Blog / Engineering

How we built the Internal Data Warehouse at ClickHouse

author avatar
Dmitry Pavlov
Jul 19, 2023

At ClickHouse, we see our mission as providing our customers and users with a blazing-fast cloud analytical database that can be used for internal and customer-facing analytics. ClickHouse Cloud allows our customers to store and process virtually unlimited amounts of data, which helps them make data-driven decisions. Making decisions based on facts, and not on assumptions, is crucial for most successful businesses today.

Of course, we follow the same approach inside our team. Developing and operating our cloud database product generates a massive amount of data that can be used for capacity planning, pricing, understanding our customers' needs better, and financial reporting. Tens of data sources, hundreds of terabytes, and around one hundred BI and ad-hoc users… And guess what - we are using ClickHouse Cloud for handling this :)

In this post, I will share how our internal Data Warehouse (DWH) is built, the stack we use, and how our DWH will be evolving in the next few months.

Requirements and data sources

We launched ClickHouse Cloud in Private Preview in May 2022, and at the same time, we realized that we want to understand our customers better: how they use our service, which struggles they have, how we can help them, and how we can make our pricing affordable and reasonable for them. For this, we needed to collect and process data from multiple internal data sources: the Data Plane, which is responsible for running customer’s database pods, the Control Plane, which is responsible for customer-facing UI and database operations, and AWS Billing, which gives us exact costs for running customers’ workloads.

There was a short period of time when our VP Product, Tanya Bragin, did a manual analysis of our customers' workloads in Excel using lookups on a daily basis. It was a shame for me as an ex DWH architect that she had to struggle like this, so as a result the first concept of the internal DWH was born.

In designing the system, we had a number of critical tasks that we aimed to support our internal stakeholders, a handful of which are listed below.

Internal teamTasks
Product teamTracking conversion and retention rates, feature usage, services size, usage and finding most common problems. Doing deep ad-hoc analysis.
Operations teamTracking approximate revenue and providing access to some Salesforce data in read-only mode to most of the company
Sales teamViewing particular customer setup and usage: how many services, how much data, common problems, etc.

▸ Stated problem:
Please answer from the article on ClickHouse's internal data warehouse: in what month and year was ClickHouse Cloud launched in Private Preview?

▸ Extracted entries:
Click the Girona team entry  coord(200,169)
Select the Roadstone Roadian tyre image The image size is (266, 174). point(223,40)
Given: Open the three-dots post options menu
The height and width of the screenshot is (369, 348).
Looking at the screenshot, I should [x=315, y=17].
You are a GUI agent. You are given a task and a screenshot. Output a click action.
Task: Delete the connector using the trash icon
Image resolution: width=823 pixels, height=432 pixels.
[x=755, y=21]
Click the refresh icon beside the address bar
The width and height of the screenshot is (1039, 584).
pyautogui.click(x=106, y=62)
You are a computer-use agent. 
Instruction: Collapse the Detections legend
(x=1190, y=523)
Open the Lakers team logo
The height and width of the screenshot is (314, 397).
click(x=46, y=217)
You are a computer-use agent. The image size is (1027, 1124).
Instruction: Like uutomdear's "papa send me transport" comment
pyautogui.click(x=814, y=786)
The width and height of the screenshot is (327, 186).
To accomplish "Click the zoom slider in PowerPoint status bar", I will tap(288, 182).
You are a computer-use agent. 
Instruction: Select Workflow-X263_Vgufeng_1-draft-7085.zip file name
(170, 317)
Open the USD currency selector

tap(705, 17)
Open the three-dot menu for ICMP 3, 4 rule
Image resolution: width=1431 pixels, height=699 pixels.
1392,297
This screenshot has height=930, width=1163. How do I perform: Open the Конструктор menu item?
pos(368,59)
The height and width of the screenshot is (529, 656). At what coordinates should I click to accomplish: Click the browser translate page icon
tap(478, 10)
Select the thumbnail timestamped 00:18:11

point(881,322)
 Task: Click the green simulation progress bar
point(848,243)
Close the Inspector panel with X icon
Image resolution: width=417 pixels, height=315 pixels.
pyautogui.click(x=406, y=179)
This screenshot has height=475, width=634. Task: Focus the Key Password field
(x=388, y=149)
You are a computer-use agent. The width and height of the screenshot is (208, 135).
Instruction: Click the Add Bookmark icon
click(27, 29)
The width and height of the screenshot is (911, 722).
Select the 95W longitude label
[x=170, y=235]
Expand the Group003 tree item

▸ Result below:
May 2022